Here, St. Anley has to admit that he is an amateur musician who plays a number of instruments rather badly.
St. Anley includes in the list a mandocello and a bowed psaltery.“I have never heard of those,” says the consultant.
There follows a lengthy dissertation on the mandolin-family of instruments.
The bowed psaltery is impossible to describe in words alone.
The consultant seems to be utterly engaged.
This takes a very long time.
- “Would you like to hear about my collection of stamps from Papua New Guinea?” asks the doctor.
- “Oh, yes.” replies St. Anley with feigned enthusiasm, “I’ve been there.”
- “Did you know that the German colonists constructed a railway there late in the 19th century?”
- “Oh, tell me more …”
... and this prolonged, competitive exchange of inconsequential trivia becomes somewhat tedious.

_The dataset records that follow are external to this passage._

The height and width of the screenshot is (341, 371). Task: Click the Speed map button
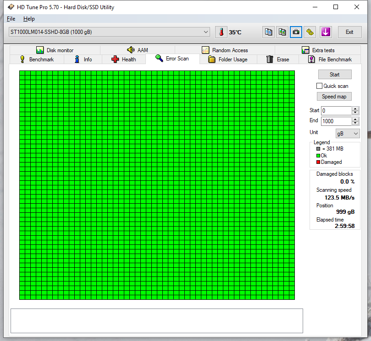(x=334, y=96)
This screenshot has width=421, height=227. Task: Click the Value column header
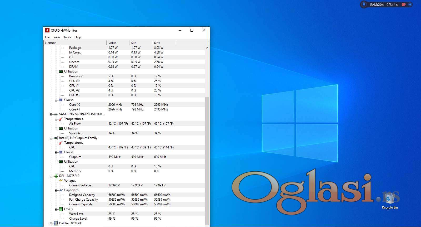(x=118, y=43)
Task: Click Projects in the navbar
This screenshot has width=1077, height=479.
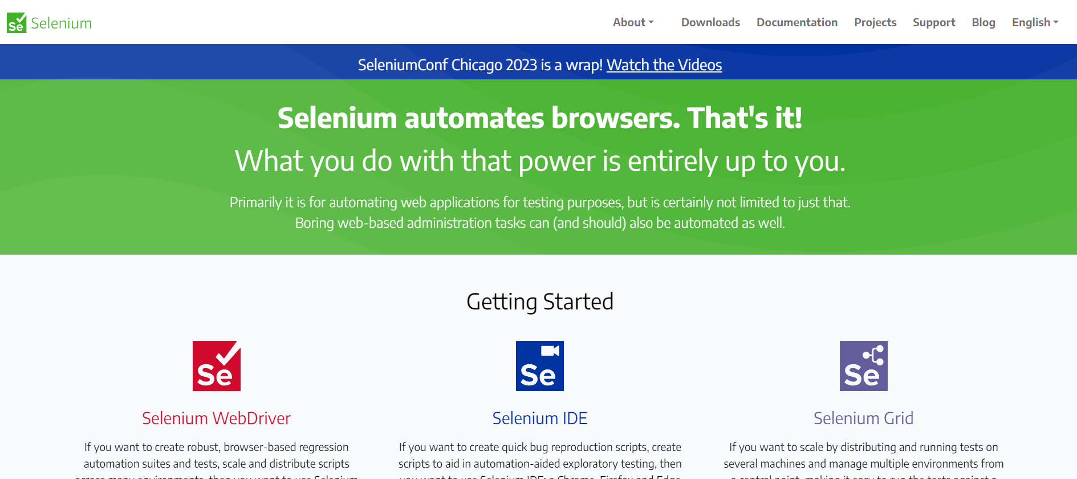Action: click(x=875, y=22)
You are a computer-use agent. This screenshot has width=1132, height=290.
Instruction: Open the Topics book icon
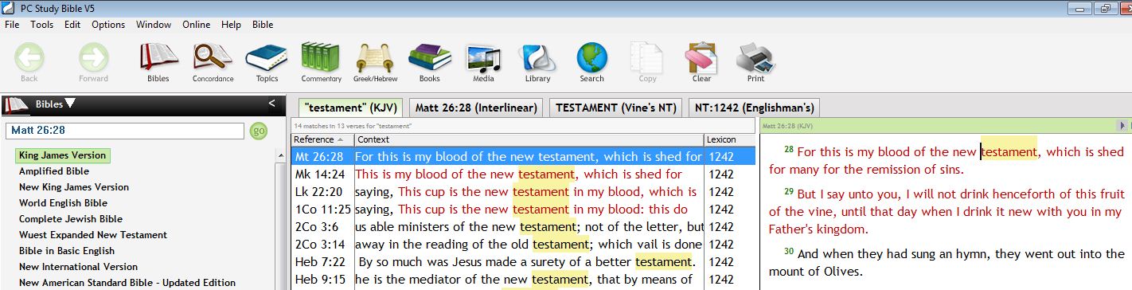(267, 62)
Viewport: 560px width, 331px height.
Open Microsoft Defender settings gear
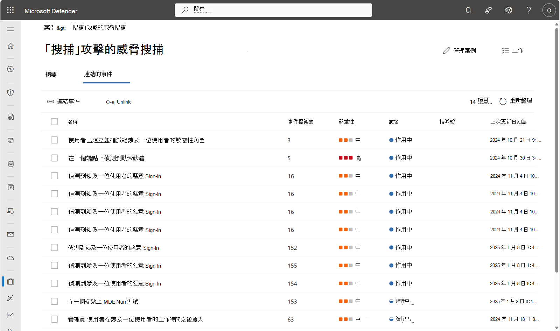(x=508, y=10)
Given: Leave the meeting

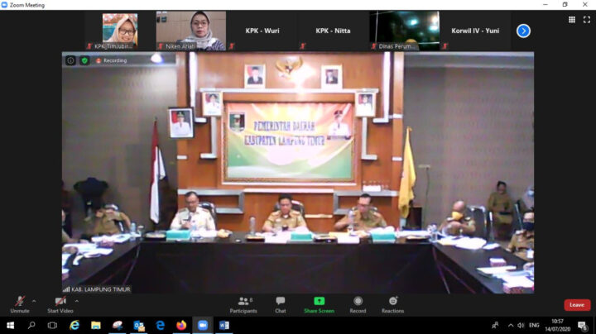Looking at the screenshot, I should click(x=577, y=305).
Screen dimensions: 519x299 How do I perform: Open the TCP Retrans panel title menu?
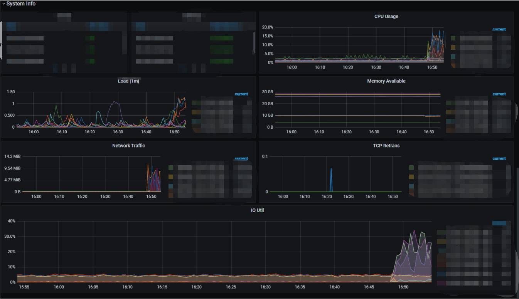(386, 146)
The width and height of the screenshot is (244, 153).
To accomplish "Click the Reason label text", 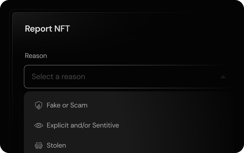I will (36, 56).
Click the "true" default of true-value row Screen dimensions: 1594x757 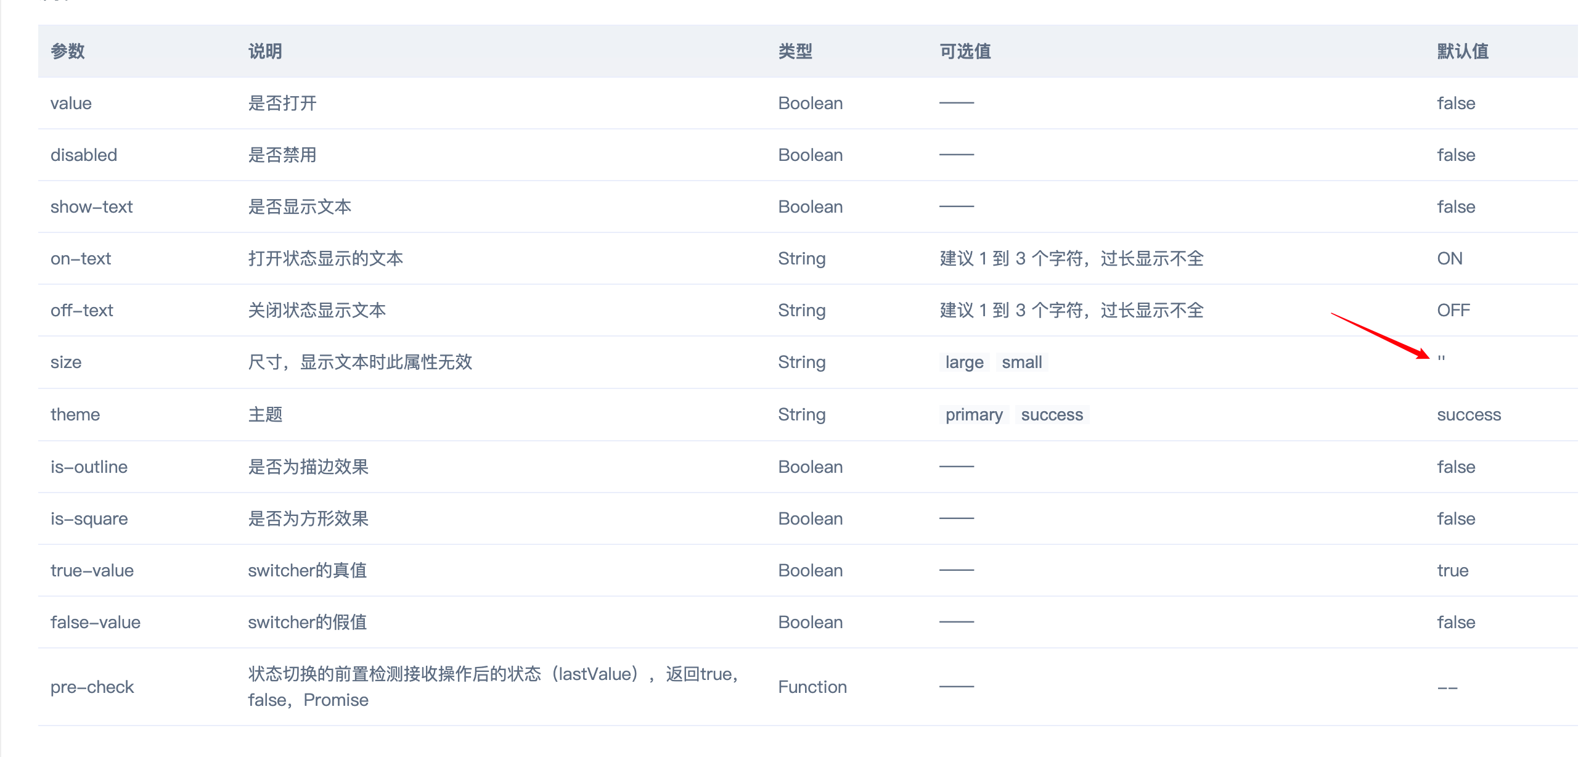pyautogui.click(x=1452, y=570)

- “So, what about my hand?” enquires St. Anley, patiently.
- “Oh, yes, I almost forgot! We’ll get you in for surgery: day-case, regional anaesthesia; you know what I mean… OK?”
- "My secretary will contact you."
(St. Anley imagines that said secretary is named Tracey!)
- “When?”
- “When I can find the time!” responds the consultant.
- “Good afternoon. I’ll see you next on the operating table.”
As he departs St. Anley sheepishly asks, “Will I be able to play my mandocello?”
- “NOT WHILE I’M OPERATING!”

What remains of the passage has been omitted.